→ Given problem:
Reproduce each of the following entries line for line, without any alteration.

→ Provided records:
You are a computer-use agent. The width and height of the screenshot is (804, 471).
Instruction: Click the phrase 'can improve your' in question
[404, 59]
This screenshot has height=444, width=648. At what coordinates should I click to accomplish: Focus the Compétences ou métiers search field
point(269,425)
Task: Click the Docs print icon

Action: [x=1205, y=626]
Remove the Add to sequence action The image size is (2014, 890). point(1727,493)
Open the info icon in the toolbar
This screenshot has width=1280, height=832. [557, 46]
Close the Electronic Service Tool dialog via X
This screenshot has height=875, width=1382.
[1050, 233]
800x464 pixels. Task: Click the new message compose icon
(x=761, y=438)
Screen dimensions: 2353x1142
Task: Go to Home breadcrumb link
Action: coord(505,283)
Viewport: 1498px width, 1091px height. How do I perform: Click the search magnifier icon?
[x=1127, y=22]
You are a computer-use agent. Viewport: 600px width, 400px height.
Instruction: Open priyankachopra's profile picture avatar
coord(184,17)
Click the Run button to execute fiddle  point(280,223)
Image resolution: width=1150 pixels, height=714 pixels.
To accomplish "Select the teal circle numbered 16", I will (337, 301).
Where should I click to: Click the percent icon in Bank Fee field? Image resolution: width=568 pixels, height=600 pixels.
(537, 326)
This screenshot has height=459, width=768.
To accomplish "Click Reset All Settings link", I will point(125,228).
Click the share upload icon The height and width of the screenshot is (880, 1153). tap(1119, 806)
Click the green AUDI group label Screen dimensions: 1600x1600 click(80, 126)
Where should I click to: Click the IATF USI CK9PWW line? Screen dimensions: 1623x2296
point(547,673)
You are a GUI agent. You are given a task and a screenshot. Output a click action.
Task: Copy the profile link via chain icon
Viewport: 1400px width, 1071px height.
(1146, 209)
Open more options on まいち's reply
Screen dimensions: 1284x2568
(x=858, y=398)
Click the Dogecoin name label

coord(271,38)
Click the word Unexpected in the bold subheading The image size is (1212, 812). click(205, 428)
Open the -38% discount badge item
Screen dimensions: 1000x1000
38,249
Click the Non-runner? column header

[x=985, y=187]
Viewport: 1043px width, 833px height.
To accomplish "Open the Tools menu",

→ Solution for this task:
You are a computer-use agent. The width and height of the screenshot is (804, 471).
Instruction: Click the phrase 'can improve your' in question
[404, 59]
This screenshot has height=444, width=648. At what coordinates should I click to accomplish: Focus the Compétences ou métiers search field
point(269,425)
Task: Click the Docs print icon

Action: [x=1205, y=626]
Remove the Add to sequence action The image size is (2014, 890). point(1727,493)
Open the info icon in the toolbar
This screenshot has width=1280, height=832. [557, 46]
Close the Electronic Service Tool dialog via X
This screenshot has height=875, width=1382.
[1050, 233]
800x464 pixels. Task: Click the new message compose icon
(x=761, y=438)
Screen dimensions: 2353x1142
Task: Go to Home breadcrumb link
Action: coord(505,283)
Viewport: 1498px width, 1091px height. How do I perform: Click the search magnifier icon?
[x=1127, y=22]
You are a computer-use agent. Viewport: 600px width, 400px height.
Instruction: Open priyankachopra's profile picture avatar
coord(184,17)
Click the Run button to execute fiddle  point(280,223)
Image resolution: width=1150 pixels, height=714 pixels.
To accomplish "Select the teal circle numbered 16", I will (337, 301).
Where should I click to: Click the percent icon in Bank Fee field? Image resolution: width=568 pixels, height=600 pixels.
(537, 326)
This screenshot has height=459, width=768.
To accomplish "Click Reset All Settings link", I will point(125,228).
Click the share upload icon The height and width of the screenshot is (880, 1153). tap(1119, 806)
Click the green AUDI group label Screen dimensions: 1600x1600 click(80, 126)
Where should I click to: Click the IATF USI CK9PWW line? Screen dimensions: 1623x2296
point(547,673)
You are a GUI agent. You are given a task and a screenshot. Output a click action.
Task: Copy the profile link via chain icon
Viewport: 1400px width, 1071px height.
(1146, 209)
Open more options on まいち's reply
Screen dimensions: 1284x2568
(x=858, y=398)
Click the Dogecoin name label

coord(271,38)
Click the word Unexpected in the bold subheading The image size is (1212, 812). click(205, 428)
Open the -38% discount badge item
Screen dimensions: 1000x1000
38,249
Click the Non-runner? column header

[x=985, y=187]
Viewport: 1043px width, 833px height.
To accomplish "Open the Tools menu",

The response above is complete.